Near the town of Natanz in central Iran, 160 newly minted centrifuges stand in neat rows inside a nuclear complex that the United States and other countries were surprised to learn about only seven months ago. The machines have been tested and judged fully operational, senior Bush administration officials say. Sometime this year they will begin spinning hot uranium gas into nuclear fuel.

In a nearby building, workers are assembling parts for 1,000 more centrifuges, part of a constellation of 5,000 machines that will be linked together in a vast uranium enrichment plant now under construction. When the project is completed in 2005, Iran will be capable of producing enough enriched uranium for several nuclear bombs each year.

Details about the Natanz complex are beginning to trickle out following the first visit to the site by officials from the United Nations late last month. U.S. officials who were briefed on the visit described Iran's progress last week as "startling" and "eye-opening," so much so that intelligence agencies are being forced to dramatically shorten estimates for when Iran may acquire nuclear weapons.
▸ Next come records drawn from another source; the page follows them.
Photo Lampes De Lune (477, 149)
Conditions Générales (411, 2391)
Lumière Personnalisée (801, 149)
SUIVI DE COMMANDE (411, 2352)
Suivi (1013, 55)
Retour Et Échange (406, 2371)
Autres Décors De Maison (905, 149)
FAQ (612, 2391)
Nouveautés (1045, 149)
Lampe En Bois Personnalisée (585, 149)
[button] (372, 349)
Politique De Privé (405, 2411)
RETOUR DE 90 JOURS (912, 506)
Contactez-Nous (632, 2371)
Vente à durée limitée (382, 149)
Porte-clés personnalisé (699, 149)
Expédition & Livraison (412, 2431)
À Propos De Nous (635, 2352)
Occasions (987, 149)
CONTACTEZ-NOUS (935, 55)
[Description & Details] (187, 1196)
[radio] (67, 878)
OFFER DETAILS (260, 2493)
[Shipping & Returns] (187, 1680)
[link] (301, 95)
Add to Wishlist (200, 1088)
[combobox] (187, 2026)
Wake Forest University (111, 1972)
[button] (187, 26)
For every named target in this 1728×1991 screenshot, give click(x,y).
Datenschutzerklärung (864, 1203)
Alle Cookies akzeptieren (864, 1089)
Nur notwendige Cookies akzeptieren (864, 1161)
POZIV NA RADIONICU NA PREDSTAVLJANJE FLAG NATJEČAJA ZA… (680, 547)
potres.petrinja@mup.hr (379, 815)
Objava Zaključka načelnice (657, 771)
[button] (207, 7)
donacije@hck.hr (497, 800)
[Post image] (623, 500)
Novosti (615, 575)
But equally striking is the extent to which Iran's breakthrough caught the United States and others by surprise. For a decade, U.S. efforts to keep nuclear weapons away from Iran focused on a location far to the south, a nuclear power plant being built with Russian help near the port city of Bushehr. Fearing that Iran would extract plutonium from the reactor's fuel for a nuclear weapon, U.S. officials have imposed sanctions against Russian companies and exerted enormous pressure on Russia, China and Ukraine to prevent them from supplying the project with sensitive equipment and know-how.

All along, the Tehran government was quietly pursuing a different course, U.S. officials now say. While not foreclosing the possibility of plutonium-based bombs, they report, Iran built a clandestine and highly sophisticated nuclear infrastructure that would allow it to seek uranium-based weapons.

The Natanz plant poses a critical challenge to the Bush administration at a delicate time -- just as North Korea also appears to be intensifying its efforts to build a nuclear weapon, and on the eve of a possible war with Iraq. The disclosures will raise difficult new questions about U.S. policy and the president's declared intention to preempt threats from those who seek to acquire weapons of mass destruction.

A Secret No Longer

The pilot uranium enrichment plant at Natanz, 200 miles south of Tehran, came to light only last August, when it was exposed by an opposition group, the National Council of Resistance of Iran. While the group has been labeled by the State Department as part of a foreign terrorist organization -- the Mujahedin-e Khalq, based in Iraq -- it has often disclosed reliable information about Iran's efforts to obtain weapons of mass destruction. U.S. officials consider much of its information on the Iranian projects to be credible.

Iran already has much of the other knowledge and technology needed to become a nuclear weapons state, U.S. officials and outside experts say. Iran possesses an arsenal of medium-range ballistic missiles as well as the factories and engineers to produce new ones. It also has chemical and possibly biological weapons, according to the CIA.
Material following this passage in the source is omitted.